Stated problem 1: From the economic report below, reproduce the part that opens with the words containing "The global economic" and closes with "exhibited favorable growth.".
Stated problem 2: For each statement, say whether the economic report below agrees with it, answering yes or no and quoting the deciding words: (a) export value fell by 5.1 percent; (b) exports of automobile and parts contracted; (c) agricultural price rose.

No. 49/2012
The economy continued to be weighed down by the weakening global economy. Merchandise exports and production in export-oriented industries contracted further, along with imports of raw materials in these industries which signalled a continued pressure of the slowing global economy on exports trend. Nevertheless, the tourism sector and private spending continued to expand, albeit moderating private investment due to decreasing replacement and repair investment for flood-damaged properties. Concurrently, overall economic stability remained sound as the unemployment rate and inflation remained at a low level.
The global economic slowdown continued to weigh on exports of goods and production in export-oriented industries. Export value decreased by 5.1 percent year-onyear (yoy), primarily due to contracted exports of manufacturing products following softening global demand, particularly exports of integrated circuit and parts as well as hard disk drive. Meanwhile, exports of agricultural products continued to contract on the back of declining rice exports as a result of higher price relative to competitors, and decreasing rubber export price as a result of weakening global economy. Nonetheless, exports of automobile and parts exhibited favorable growth.
Deteriorating exports led to a greater decline in manufacturing production as reflected in a contraction of 11.3 percent (yoy) in the Manufacturing Production Index (MPI). This was largely attributable to decreased production in export-oriented industries, especially hard disk drive and integrated circuit and parts. Meanwhile, production in industries which produced for both domestic and foreign markets registered a favorable growth following accelerated automobile production to accommodate backlog orders, as well as electrical appliances production to meet ongoing domestic demand.
Farm income rose by 3.8 percent (yoy), mainly from an increase in agricultural production which registered a growth of 19.4 percent (yoy) following rice production as a result of abundant water supply, as well as last year’s low base effect as a result of government’s campaign for farmers to refrain from second-round rice plantation. Meanwhile, agricultural price continually contracted by 13.1 percent (yoy) owing to declining rubber price as a result of softening global demand and last year’s high base effect.

Extracted material:

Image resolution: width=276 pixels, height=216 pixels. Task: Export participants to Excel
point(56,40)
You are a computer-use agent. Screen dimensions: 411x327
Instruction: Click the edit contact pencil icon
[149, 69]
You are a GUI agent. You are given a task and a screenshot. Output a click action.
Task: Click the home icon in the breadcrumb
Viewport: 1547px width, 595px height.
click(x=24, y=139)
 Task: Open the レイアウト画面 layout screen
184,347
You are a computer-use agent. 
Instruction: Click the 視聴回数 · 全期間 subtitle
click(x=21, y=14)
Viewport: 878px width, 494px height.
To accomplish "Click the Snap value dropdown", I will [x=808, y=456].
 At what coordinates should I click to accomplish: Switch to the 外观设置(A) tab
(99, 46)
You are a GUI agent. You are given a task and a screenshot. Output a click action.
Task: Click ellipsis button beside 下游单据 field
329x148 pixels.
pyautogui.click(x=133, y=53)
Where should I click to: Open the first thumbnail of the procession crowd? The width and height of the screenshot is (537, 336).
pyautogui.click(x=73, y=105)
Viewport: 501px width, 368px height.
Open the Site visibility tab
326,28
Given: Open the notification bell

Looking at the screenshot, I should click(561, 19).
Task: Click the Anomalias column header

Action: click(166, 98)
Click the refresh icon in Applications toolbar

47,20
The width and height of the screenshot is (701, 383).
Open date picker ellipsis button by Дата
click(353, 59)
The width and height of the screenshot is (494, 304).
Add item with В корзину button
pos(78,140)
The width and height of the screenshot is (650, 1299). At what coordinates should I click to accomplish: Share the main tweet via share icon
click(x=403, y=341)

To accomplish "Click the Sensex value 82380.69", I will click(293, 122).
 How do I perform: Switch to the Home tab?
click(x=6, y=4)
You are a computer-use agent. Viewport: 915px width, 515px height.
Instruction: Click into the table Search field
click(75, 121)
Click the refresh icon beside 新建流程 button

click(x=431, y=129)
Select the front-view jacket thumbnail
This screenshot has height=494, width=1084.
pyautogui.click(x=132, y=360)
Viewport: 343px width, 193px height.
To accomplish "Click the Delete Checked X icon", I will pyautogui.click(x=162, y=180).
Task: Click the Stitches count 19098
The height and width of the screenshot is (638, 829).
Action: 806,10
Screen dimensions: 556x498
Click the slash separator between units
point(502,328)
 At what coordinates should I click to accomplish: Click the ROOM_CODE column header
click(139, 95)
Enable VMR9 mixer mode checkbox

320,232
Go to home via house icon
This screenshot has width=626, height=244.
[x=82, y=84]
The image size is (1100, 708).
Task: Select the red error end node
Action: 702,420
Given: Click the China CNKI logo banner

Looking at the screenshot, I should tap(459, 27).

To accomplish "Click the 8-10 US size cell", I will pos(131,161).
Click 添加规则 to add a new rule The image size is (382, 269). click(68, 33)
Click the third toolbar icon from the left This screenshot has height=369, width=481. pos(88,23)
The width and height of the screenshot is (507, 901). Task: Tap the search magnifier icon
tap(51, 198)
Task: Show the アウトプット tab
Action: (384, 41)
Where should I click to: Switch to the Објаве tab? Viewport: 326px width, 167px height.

Final answer 1:
The global economic slowdown continued to weigh on exports of goods and production in export-oriented industries. Export value decreased by 5.1 percent year-onyear (yoy), primarily due to contracted exports of manufacturing products following softening global demand, particularly exports of integrated circuit and parts as well as hard disk drive. Meanwhile, exports of agricultural products continued to contract on the back of declining rice exports as a result of higher price relative to competitors, and decreasing rubber export price as a result of weakening global economy. Nonetheless, exports of automobile and parts exhibited favorable growth.

Final answer 2:
(a) Yes: "Export value decreased by 5.1 percent"
(b) No: "exports of automobile and parts exhibited favorable growth"
(c) No: "agricultural price continually contracted by 13.1 percent (yoy)"